Inishvickillane, (Inis Mhic Uileáin meaning Mac Uileáin's Island) is the southernmost of the islands, and is famed for its stunning rock scenery. Known locally as "The Inis", the island was inhabited on and off until the beginning of the 20th century. The 1901 census records a single house occupied on the island; by 1911, it was vacant. As with the other islands, Inishvickillane has some small, early-medieval ruins, including a small stone oratory. An Ogham stone was recorded as being found in the oratory in 1856, but it has since disappeared. 
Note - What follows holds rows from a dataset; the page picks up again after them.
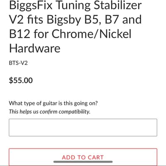Click 'Bigsby' in the product heading
The image size is (166, 166).
[x=64, y=20]
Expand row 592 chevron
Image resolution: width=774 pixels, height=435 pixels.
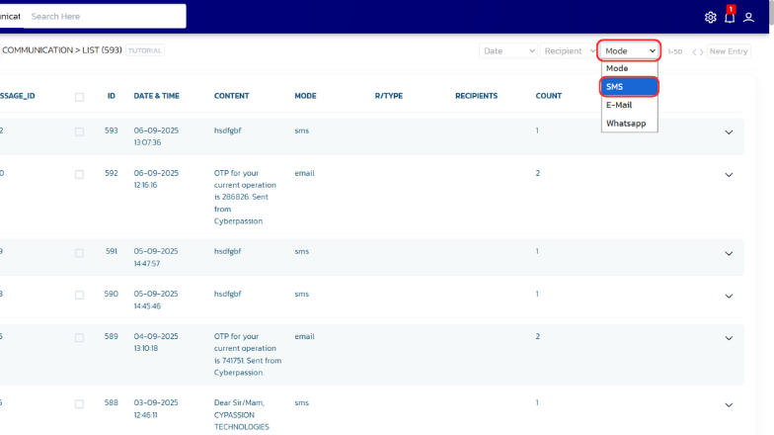pyautogui.click(x=729, y=175)
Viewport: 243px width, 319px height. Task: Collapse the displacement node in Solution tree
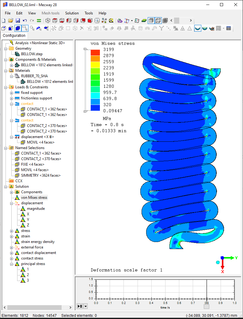[x=12, y=203]
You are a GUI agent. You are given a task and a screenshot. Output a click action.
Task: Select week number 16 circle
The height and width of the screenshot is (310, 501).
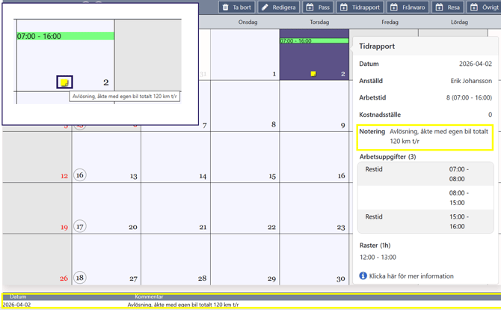(x=79, y=175)
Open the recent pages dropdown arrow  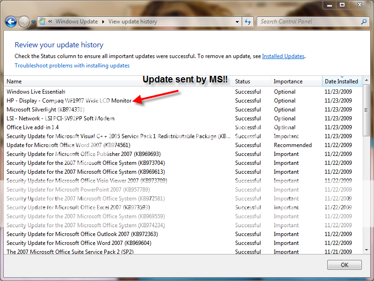pos(34,22)

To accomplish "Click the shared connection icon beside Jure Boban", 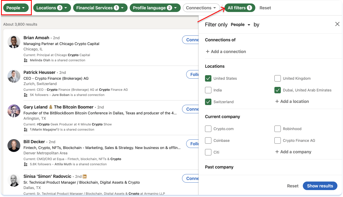I will [26, 95].
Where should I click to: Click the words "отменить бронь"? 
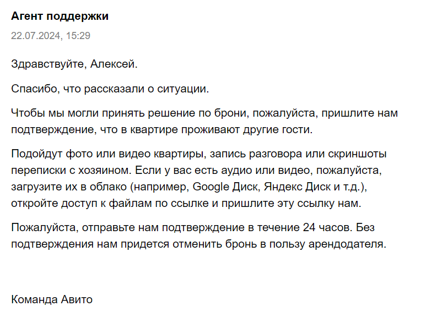[210, 244]
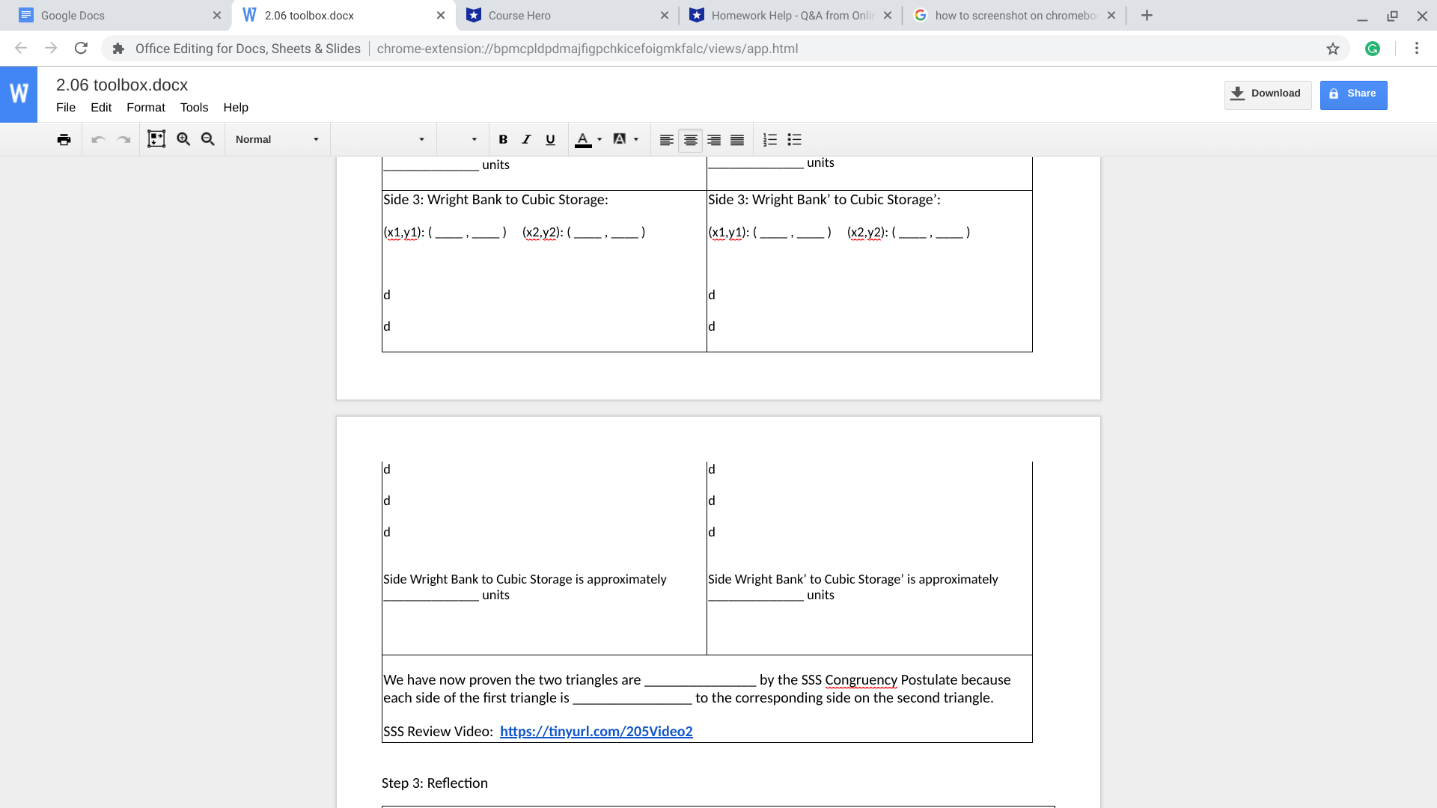Viewport: 1437px width, 808px height.
Task: Expand the Normal style dropdown
Action: (317, 139)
Connections with Ireland's Prime Minister

Perhaps the most interesting thing about Inishvickillane for present-day citizens is its connection with a former Toaiseach (Prime Minister of Ireland). In the 1970s, the island was purchased by former Taoiseach Charles Haughey, who built a house there and used it as a holiday home. The purchase of the island was later used by Mr. Haughey's political opponents to criticize his personal excesses. It was seen as one example of a lavish lifestyle -- one that was hardly supported by a Prime Minister's salary. 

Inishnabro

Inishnabro (Inis na Bró), meaning "island of the grind stone" is rapidly gaining a reputation for its unique rock formations. Known as the Cathedral Rocks, they resemble a sculpted Gothic basilica, yet they are a natural formation. 

Meaning of the Word 'Blasket'

Part of the history of the Blasket Islands is that they were once referred to as Ferriter's Islands. No one knows for certain the origin of 'Blasket', but it has been credited as a Viking word meaning danger. The islands were previously known as the Ferriter islands, due to their close association with the Ferriter family. 

Connections with the Ferriter Family

The Ferriter family leased the islands from the Earls of Desmond at the end of the 13th century, and then from Sir Richard Boyle at the end of the 16th century. Captain Piaras Feirtear was the last of the Ferriters to control the Blaskets in 1653. The Ferriters had a castle in the lower village at Rinn an Chaideain, but there are no ruins since the stones were carried away to construct a Protestant soup-school in 1840. The school was closed in 1852 following the devastation of the Great Famine. 

Getting to the Blaskets

To experience the peace and tranquility of the Great Blasket Island, visitors must take a 15-minute ferry ride from Dunquin (Duin Chaoin) Pier. The 3km crossing is available from April to September, weather permitting. The islands are not accessible in winter. Visitors usually stay for three or four hours and enjoy the serenity by walking, sketching, or photographing the historic habitat. There is no traffic on the Great Blasket -- nor are there pubs, hotels ... or even electricity!